● Task objective
Each line of the data below from the one holding "Task: Click the blue verified badge" to the one holding "Viewport: 885px width, 423px height.", inclusive, is to be reproduced exactly; no other line belongs in the answer.
Given data START
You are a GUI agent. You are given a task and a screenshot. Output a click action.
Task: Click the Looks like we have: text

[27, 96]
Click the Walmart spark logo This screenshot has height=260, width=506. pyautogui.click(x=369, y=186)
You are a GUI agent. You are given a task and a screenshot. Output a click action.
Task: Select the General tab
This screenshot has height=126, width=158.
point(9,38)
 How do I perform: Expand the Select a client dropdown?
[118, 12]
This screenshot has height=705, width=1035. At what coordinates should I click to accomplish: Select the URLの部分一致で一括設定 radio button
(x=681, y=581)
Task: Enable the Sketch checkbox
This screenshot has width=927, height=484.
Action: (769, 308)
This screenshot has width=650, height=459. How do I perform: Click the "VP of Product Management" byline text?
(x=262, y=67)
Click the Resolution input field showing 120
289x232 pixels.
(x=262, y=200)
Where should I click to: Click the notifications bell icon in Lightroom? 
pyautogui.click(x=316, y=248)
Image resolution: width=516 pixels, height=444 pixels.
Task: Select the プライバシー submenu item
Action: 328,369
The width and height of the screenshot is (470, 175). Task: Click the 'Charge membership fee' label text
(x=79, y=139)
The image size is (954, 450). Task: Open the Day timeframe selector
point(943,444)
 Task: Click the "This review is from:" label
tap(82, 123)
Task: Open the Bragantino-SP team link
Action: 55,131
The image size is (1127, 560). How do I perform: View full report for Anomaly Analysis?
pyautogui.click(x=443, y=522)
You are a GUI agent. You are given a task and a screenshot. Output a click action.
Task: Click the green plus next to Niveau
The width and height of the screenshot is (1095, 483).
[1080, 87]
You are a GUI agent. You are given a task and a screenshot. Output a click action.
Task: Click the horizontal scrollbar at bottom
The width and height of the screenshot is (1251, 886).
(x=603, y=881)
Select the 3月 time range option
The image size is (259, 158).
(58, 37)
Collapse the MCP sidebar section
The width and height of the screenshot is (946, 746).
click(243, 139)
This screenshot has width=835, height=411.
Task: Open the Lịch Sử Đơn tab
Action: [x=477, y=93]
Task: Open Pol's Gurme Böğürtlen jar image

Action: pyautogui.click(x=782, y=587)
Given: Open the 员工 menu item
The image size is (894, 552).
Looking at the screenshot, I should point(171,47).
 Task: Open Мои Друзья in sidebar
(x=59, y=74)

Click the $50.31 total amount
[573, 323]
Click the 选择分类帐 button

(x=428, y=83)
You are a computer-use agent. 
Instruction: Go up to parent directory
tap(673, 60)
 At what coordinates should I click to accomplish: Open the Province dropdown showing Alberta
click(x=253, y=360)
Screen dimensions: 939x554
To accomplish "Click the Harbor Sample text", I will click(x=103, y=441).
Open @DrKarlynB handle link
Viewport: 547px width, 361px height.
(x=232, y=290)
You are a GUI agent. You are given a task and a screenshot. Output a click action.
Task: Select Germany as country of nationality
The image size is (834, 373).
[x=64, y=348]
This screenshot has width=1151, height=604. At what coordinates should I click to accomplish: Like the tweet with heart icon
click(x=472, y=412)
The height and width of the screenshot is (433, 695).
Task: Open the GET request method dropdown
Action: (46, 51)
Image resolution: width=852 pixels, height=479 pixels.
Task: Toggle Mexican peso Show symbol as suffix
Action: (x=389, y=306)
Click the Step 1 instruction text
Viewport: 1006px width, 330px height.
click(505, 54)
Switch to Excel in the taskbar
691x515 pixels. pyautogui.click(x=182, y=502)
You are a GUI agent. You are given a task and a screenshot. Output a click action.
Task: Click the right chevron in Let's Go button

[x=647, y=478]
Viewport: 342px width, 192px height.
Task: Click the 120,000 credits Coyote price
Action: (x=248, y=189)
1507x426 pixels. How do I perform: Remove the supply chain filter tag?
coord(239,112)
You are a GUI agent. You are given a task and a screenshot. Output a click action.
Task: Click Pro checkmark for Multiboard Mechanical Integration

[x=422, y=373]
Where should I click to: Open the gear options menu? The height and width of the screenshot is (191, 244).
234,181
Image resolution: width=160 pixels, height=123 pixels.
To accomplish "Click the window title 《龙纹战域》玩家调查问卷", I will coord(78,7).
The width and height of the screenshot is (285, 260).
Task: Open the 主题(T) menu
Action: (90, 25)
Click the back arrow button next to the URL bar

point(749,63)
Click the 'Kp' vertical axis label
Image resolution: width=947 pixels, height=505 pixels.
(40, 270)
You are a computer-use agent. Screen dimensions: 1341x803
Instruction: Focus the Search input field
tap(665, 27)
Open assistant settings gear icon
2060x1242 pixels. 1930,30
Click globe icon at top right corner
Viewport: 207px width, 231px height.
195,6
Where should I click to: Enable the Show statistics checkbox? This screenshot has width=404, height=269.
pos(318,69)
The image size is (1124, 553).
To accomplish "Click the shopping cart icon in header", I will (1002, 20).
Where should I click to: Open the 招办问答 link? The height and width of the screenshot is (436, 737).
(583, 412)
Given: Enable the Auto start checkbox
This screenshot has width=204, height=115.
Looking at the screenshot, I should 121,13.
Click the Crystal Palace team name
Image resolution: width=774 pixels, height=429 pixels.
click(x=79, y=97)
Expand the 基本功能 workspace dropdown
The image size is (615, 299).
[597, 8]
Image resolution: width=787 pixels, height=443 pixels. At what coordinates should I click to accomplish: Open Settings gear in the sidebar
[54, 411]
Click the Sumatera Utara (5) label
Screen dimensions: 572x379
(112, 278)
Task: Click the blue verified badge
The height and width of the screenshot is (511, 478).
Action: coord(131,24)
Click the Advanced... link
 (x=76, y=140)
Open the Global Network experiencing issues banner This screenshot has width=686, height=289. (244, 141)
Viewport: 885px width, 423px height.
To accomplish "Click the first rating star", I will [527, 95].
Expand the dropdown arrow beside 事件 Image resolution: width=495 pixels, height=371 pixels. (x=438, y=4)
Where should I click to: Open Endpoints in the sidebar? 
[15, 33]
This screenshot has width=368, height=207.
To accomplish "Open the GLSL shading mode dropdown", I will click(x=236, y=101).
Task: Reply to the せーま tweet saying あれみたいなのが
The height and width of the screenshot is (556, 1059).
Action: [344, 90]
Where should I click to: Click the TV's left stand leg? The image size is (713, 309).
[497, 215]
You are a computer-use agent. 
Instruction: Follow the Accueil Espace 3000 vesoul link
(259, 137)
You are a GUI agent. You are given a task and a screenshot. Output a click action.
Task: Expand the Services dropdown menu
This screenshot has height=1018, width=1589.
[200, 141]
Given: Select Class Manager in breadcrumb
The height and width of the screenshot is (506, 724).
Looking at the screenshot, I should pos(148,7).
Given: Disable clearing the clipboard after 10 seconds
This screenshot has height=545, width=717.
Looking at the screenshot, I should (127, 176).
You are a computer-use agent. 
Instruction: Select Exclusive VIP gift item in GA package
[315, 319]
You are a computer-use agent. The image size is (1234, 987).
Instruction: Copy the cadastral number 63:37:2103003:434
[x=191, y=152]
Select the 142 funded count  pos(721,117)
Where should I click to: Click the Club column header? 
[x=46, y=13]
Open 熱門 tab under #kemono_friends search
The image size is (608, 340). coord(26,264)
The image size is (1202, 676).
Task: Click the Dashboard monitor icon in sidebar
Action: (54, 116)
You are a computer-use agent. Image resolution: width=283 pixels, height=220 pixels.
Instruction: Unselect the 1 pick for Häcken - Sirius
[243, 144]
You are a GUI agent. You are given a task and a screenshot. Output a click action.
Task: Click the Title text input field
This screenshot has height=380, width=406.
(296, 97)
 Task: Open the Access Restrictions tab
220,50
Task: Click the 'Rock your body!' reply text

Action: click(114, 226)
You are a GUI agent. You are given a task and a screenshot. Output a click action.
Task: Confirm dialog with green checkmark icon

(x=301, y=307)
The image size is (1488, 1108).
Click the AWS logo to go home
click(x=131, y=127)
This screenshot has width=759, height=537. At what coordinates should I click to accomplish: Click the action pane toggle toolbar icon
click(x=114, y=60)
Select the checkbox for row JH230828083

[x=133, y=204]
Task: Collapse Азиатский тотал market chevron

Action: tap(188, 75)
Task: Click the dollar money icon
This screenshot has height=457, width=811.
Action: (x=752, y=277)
Given data END
● Result of this exercise
Task: Click the blue verified badge
The height and width of the screenshot is (511, 478).
Action: coord(131,24)
Click the Advanced... link
 (x=76, y=140)
Open the Global Network experiencing issues banner This screenshot has width=686, height=289. (244, 141)
Viewport: 885px width, 423px height.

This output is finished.